>> BEGIN Supplied text
There can be but one Creator, who has created all. Whatever seems to be a new creation, or being, is but a new discovery of something old, — new multiplication, or a self-division of mortal thought, — as when some finite sense peers out from its cloisters with amazement, and attempts to pattern the Infinite.
Multiplication of a human and mortal sense of persons or things is not creation. Personal and material man, like an atom of dust thrown into the face of spiritual immensity, is a flickering sense, instead of an abiding consciousness of being.
Mortals must look beyond fading, finite forms, if they would gain the true sense of things. Where shall the gaze rest, in the unsearchable realm of Mind? We must look where we would walk, and we must act as possessing all power from Him in whom we have our being.
Starting from a higher standpoint, one progresses spontaneously, even as light emits light without effort; for “where your treasure is, there will your heart be also.” Distrust of one's ability to gain the good desired, and bring out better and higher results, often hampers the trial of one's wings, and ensures defeat at the outset.
A scientific view of progress admits the possibility of every good achievement, and first sets about discovering what God has already done for us.
>> END Supplied text
>> BEGIN Data listing
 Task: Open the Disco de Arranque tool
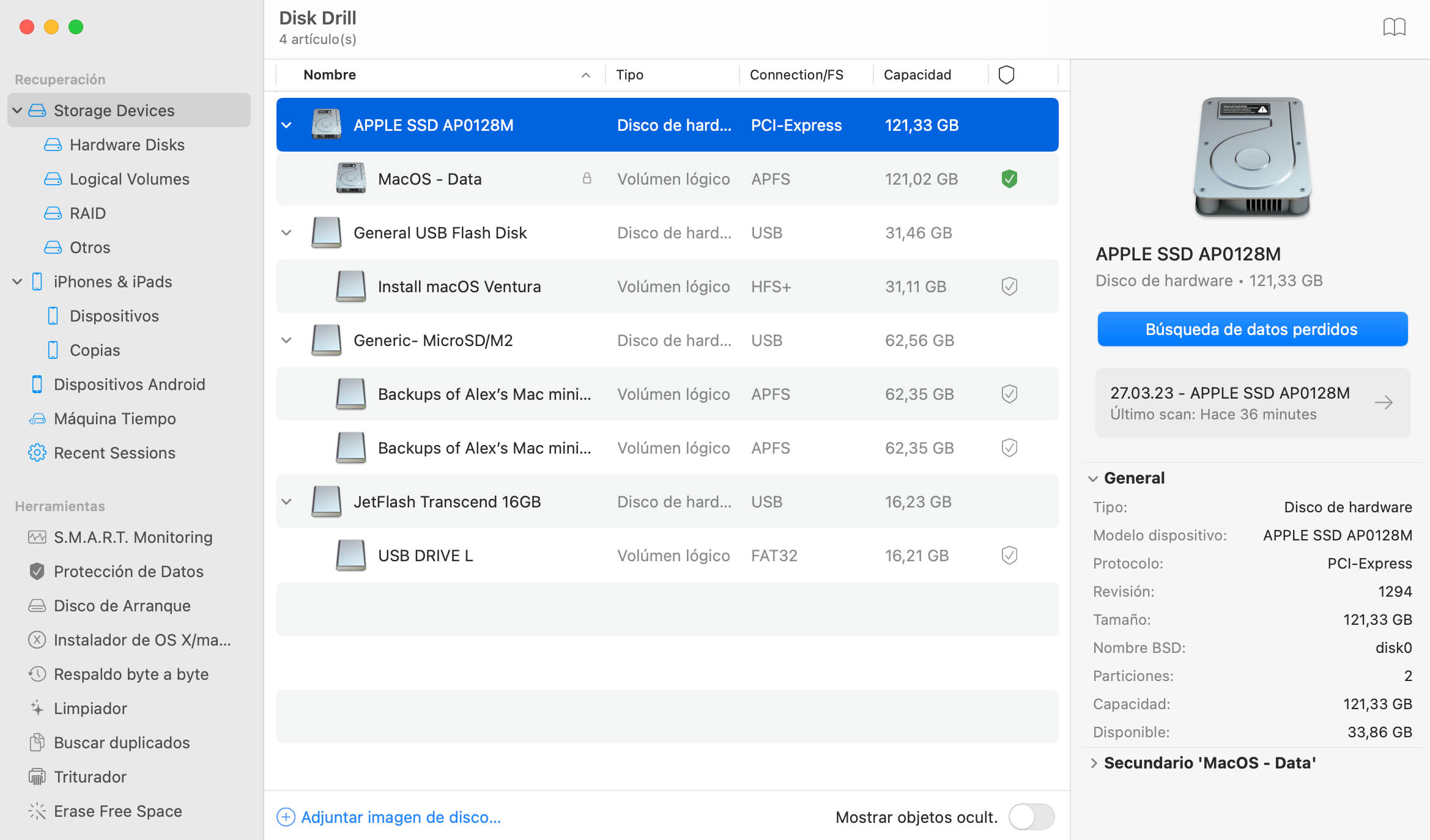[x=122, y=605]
>> END Data listing
>> BEGIN Data listing
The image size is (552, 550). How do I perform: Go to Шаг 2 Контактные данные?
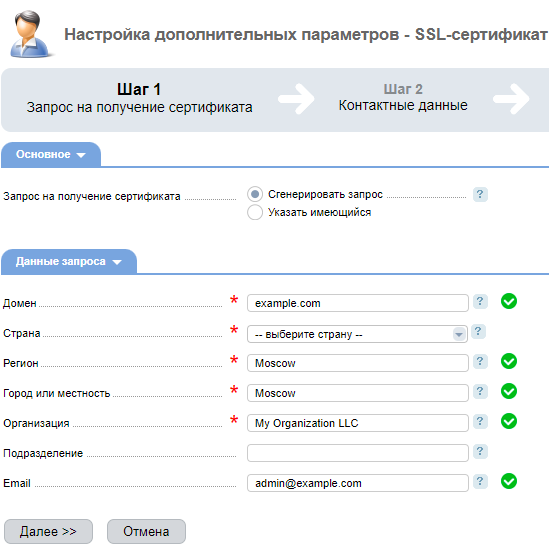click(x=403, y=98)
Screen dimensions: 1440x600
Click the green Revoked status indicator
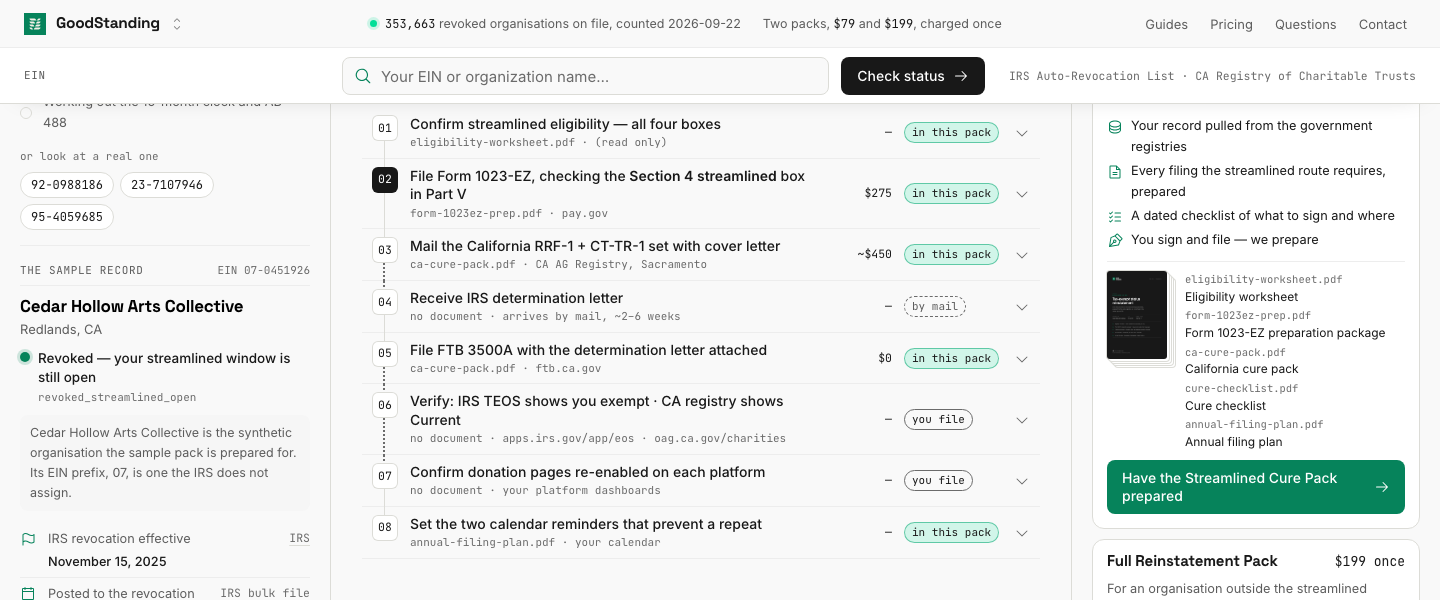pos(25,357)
>> END Data listing
>> BEGIN Data listing
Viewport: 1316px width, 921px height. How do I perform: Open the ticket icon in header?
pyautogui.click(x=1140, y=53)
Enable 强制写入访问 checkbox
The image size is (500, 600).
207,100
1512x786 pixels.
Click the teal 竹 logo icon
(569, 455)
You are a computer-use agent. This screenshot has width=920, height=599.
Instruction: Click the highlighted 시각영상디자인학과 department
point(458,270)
>> END Data listing
* _Goals_
(A) Write out the passage on creation between "Starting from a" and "at the outset.", inclusive.
(B) List every action that the passage on creation says mortals or "we" must take.

* _List of solutions_
(A)
Starting from a higher standpoint, one progresses spontaneously, even as light emits light without effort; for “where your treasure is, there will your heart be also.” Distrust of one's ability to gain the good desired, and bring out better and higher results, often hampers the trial of one's wings, and ensures defeat at the outset.

(B)
- Look beyond fading, finite forms
- Look where we would walk
- Act as possessing all power from Him in whom we have our being